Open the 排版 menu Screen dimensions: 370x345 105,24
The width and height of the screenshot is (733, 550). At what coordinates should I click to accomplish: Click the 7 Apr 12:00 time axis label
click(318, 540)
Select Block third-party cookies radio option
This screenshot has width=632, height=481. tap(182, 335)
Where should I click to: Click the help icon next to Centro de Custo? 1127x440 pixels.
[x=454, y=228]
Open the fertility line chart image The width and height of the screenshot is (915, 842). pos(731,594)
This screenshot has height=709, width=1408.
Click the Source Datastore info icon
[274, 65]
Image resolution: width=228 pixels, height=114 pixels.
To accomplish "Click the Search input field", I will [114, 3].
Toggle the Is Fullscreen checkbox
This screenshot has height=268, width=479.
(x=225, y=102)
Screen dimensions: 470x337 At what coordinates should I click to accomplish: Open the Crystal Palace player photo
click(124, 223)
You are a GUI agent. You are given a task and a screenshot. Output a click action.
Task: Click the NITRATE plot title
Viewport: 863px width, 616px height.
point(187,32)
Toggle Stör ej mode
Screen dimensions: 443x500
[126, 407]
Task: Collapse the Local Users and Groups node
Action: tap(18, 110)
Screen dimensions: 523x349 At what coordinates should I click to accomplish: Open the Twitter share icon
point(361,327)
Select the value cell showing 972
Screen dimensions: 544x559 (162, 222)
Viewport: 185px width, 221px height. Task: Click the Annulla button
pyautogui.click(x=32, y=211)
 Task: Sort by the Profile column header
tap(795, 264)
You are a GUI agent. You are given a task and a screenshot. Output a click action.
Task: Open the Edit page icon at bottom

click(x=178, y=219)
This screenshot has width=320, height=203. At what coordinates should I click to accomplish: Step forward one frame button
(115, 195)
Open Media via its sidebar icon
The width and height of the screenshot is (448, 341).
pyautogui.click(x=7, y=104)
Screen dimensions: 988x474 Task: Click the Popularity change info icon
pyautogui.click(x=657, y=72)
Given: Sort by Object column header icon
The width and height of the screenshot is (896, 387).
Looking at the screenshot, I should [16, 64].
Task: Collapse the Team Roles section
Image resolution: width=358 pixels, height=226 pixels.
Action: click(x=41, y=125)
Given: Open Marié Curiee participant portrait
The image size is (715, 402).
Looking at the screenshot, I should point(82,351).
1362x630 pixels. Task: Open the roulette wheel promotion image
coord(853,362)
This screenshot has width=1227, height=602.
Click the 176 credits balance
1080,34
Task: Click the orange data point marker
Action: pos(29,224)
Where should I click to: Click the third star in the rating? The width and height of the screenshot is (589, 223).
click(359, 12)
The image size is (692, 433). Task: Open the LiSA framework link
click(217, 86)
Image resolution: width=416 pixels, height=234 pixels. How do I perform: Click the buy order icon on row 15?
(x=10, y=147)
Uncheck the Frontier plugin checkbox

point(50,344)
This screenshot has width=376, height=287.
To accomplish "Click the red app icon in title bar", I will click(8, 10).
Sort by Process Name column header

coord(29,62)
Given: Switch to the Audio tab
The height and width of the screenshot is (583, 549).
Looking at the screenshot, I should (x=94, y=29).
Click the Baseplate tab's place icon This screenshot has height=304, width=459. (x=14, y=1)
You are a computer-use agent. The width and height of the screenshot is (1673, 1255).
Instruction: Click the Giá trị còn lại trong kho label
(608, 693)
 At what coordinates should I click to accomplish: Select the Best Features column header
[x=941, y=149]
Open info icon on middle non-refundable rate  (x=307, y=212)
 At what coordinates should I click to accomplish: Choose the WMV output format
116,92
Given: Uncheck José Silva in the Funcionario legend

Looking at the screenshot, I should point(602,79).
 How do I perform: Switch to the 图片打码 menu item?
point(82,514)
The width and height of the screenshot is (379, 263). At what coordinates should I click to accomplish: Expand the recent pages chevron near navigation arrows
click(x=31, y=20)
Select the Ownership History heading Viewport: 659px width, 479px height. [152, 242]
• • • • •
**WORK REQUEST:** Looking at the entries above, can you reproduce exactly the lines from the one that holds "Screen dimensions: 523x349" through the one that holds "Click the Baseplate", and only those?

**EXERCISE RESPONSE:**
Screen dimensions: 523x349 At what coordinates should I click to accomplish: Open the Twitter share icon
point(361,327)
Select the value cell showing 972
Screen dimensions: 544x559 (162, 222)
Viewport: 185px width, 221px height. Task: Click the Annulla button
pyautogui.click(x=32, y=211)
 Task: Sort by the Profile column header
tap(795, 264)
You are a GUI agent. You are given a task and a screenshot. Output a click action.
Task: Open the Edit page icon at bottom

click(x=178, y=219)
This screenshot has width=320, height=203. At what coordinates should I click to accomplish: Step forward one frame button
(115, 195)
Open Media via its sidebar icon
The width and height of the screenshot is (448, 341).
pyautogui.click(x=7, y=104)
Screen dimensions: 988x474 Task: Click the Popularity change info icon
pyautogui.click(x=657, y=72)
Given: Sort by Object column header icon
The width and height of the screenshot is (896, 387).
Looking at the screenshot, I should [16, 64].
Task: Collapse the Team Roles section
Image resolution: width=358 pixels, height=226 pixels.
Action: click(x=41, y=125)
Given: Open Marié Curiee participant portrait
The image size is (715, 402).
Looking at the screenshot, I should point(82,351).
1362x630 pixels. Task: Open the roulette wheel promotion image
coord(853,362)
This screenshot has width=1227, height=602.
Click the 176 credits balance
1080,34
Task: Click the orange data point marker
Action: pos(29,224)
Where should I click to: Click the third star in the rating? The width and height of the screenshot is (589, 223).
click(359, 12)
The image size is (692, 433). Task: Open the LiSA framework link
click(217, 86)
Image resolution: width=416 pixels, height=234 pixels. How do I perform: Click the buy order icon on row 15?
(x=10, y=147)
Uncheck the Frontier plugin checkbox

point(50,344)
This screenshot has width=376, height=287.
To accomplish "Click the red app icon in title bar", I will click(8, 10).
Sort by Process Name column header

coord(29,62)
Given: Switch to the Audio tab
The height and width of the screenshot is (583, 549).
Looking at the screenshot, I should (x=94, y=29).
Click the Baseplate tab's place icon This screenshot has height=304, width=459. (x=14, y=1)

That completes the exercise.